NIRE:ベースはジャズっぽいけど、たぶん違うんですね。さっきの話と同じですけど、ジャズのベースとは違う弾き方をしているし、ロックに近いかもしれない。そういうものを前から研究しているというか、サンバダンサーに“サンバじゃねえよ”と言われた時期から、そういうものをやってたんですね。ドラムはロックのパターンで、ベースはジャズとか。なんだけど、弾いてみると、乗り方が全然違うんですよ。普通にロックみたいな弾き方で、ジャズっぽいベースラインを弾くというやり方を覚えたというか。今回も、そっちに近いですね。

――NIREオリジナル。

NIRE:そうなんですかね? それを最初にやった時には、すごい画期的だと思ったんですけど。すでに自分の中にそういうものがあるというか、コツというか、それをアップデートしたような弾き方ですね。

――ためになるなあ。なんで「Lovely」なんですか。

M:クリスマスの曲であり、クリスマスの曲ではないということを、両立させる言葉を探してまして。

――ああそうか、タイトルは最近ついた。

M:いや、最初から……どうでしたっけ? そうだ、最初はもっとアートな、何ならピアノ1台だけの曲でということだったんですけど、“やっぱり3人で、可愛い感じで”というふうに変わってきて。クリスマスっぽいわかりやすい曲のイメージになったんですよ。それを引き継いだタイトルですね。

KOU::新しいバージョンの「Lovely」は、最初はゆったり始まるけど、3人が入ったらあっという間に駆け抜けていく。

――コンパクトでポップ、メロディアスでキュート。さあ、次はどうなりますか。Mさん、4、5、6曲目に向けた展望は。

M:そうですね。「メシ」をどのタイミングで導入するか。

――出た(笑)。「メシ」シリーズ(*これまで3曲。KOUの主役から始まったコミカルな曲)は、やらざるを得ないですね。もはや。
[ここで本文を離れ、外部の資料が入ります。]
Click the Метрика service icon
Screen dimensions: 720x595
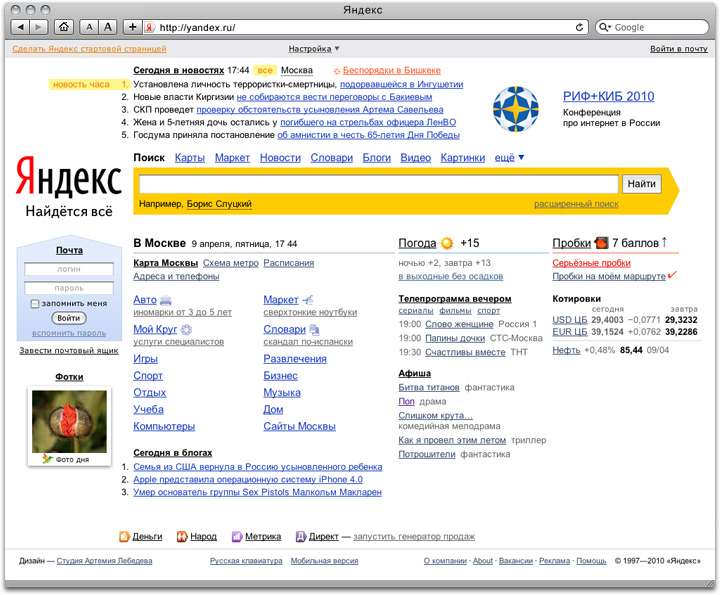tap(237, 537)
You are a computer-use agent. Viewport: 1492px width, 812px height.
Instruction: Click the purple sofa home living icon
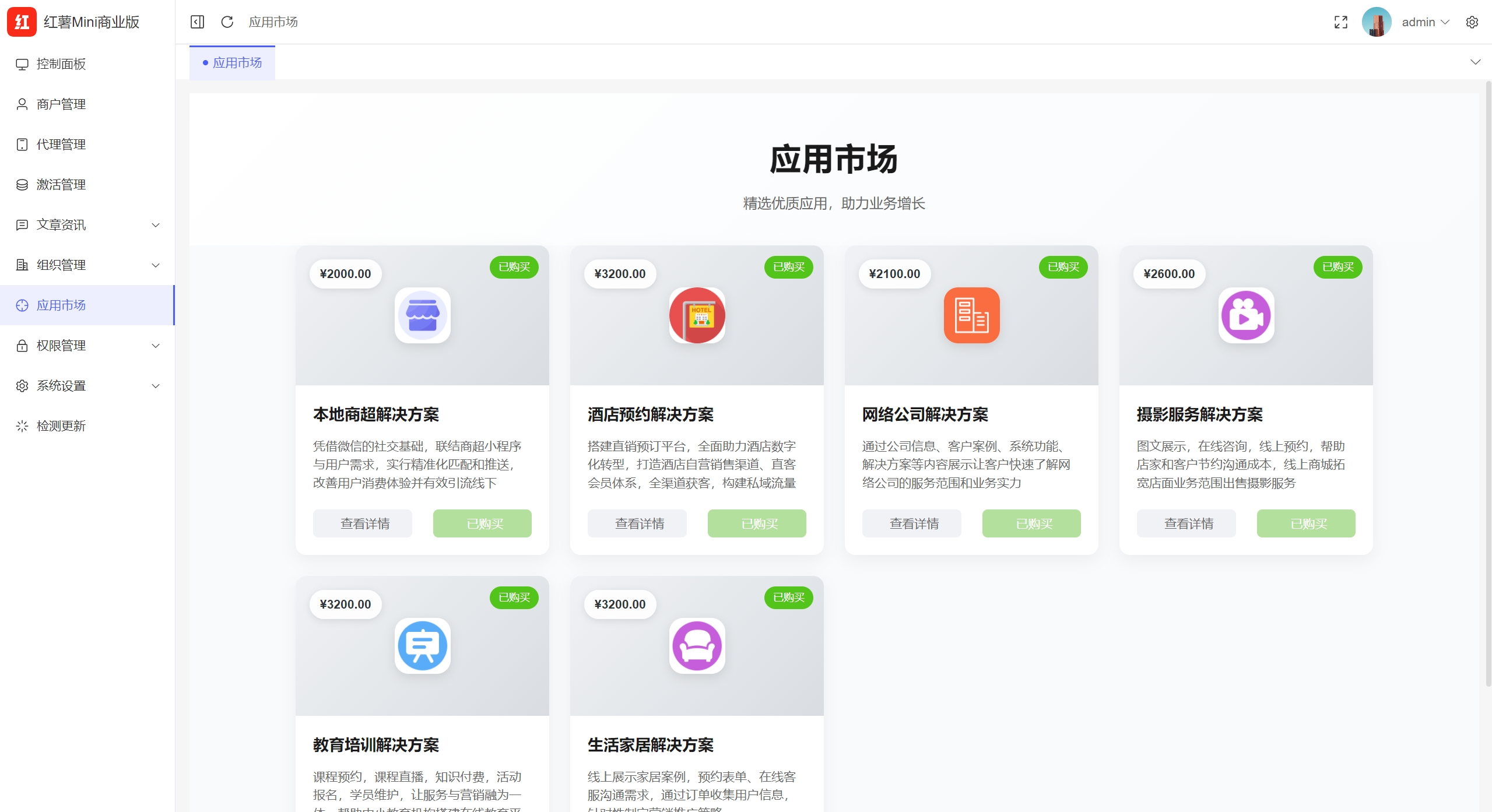pos(697,646)
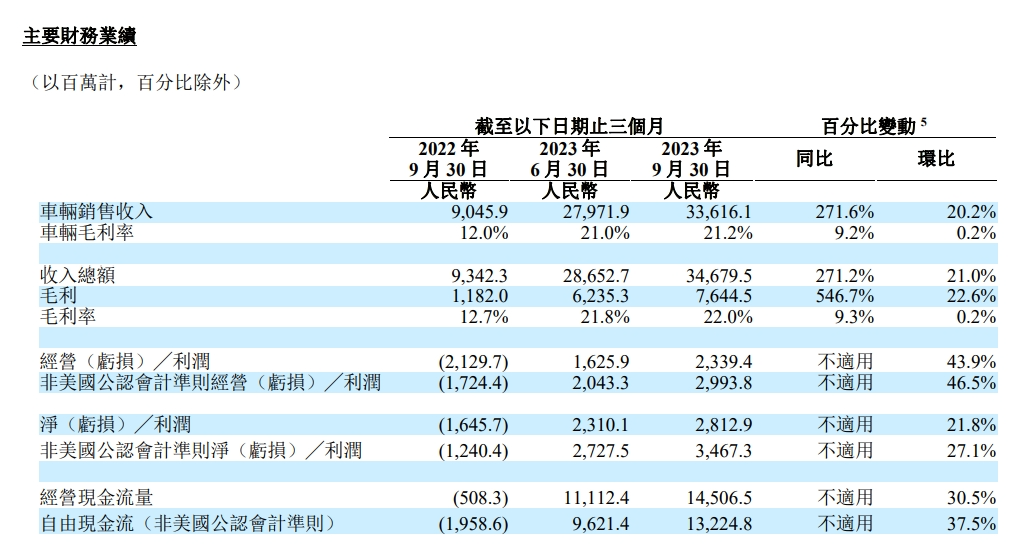Select the 毛利率 row label
The image size is (1029, 556).
[68, 317]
NIRE:あれは三部作だと思わせておいて、実はまだ続きがあったみたいな。

KOU:あれ、『こどもの日Special』でも喜んでくれるんだよね。

NIRE:子供はご飯が好きですからからね(笑)。

■下半期のツアーは、“フレッシュ or 熟成?”

H ZETTRIO 撮影=大橋祐希

H ZETTRIO 撮影=大橋祐希

――楽しみです。今後のライブは、その『こどもの日Special』が4月27日に大阪城音楽堂、5月5日に東京・新宿文化センター。

NIRE:大阪は初めてですね。

M:『こどもの日Special』はとても評判が良くて、ぜひ大阪にも来てほしいという声が、多数あったと聞いております。

NIRE:野外なので気持ち良くできると思います。去年、東京の日比谷野音でやった時も、すごく良かったので。だんだん日が暮れて暗くなっていく、雰囲気も良かったし。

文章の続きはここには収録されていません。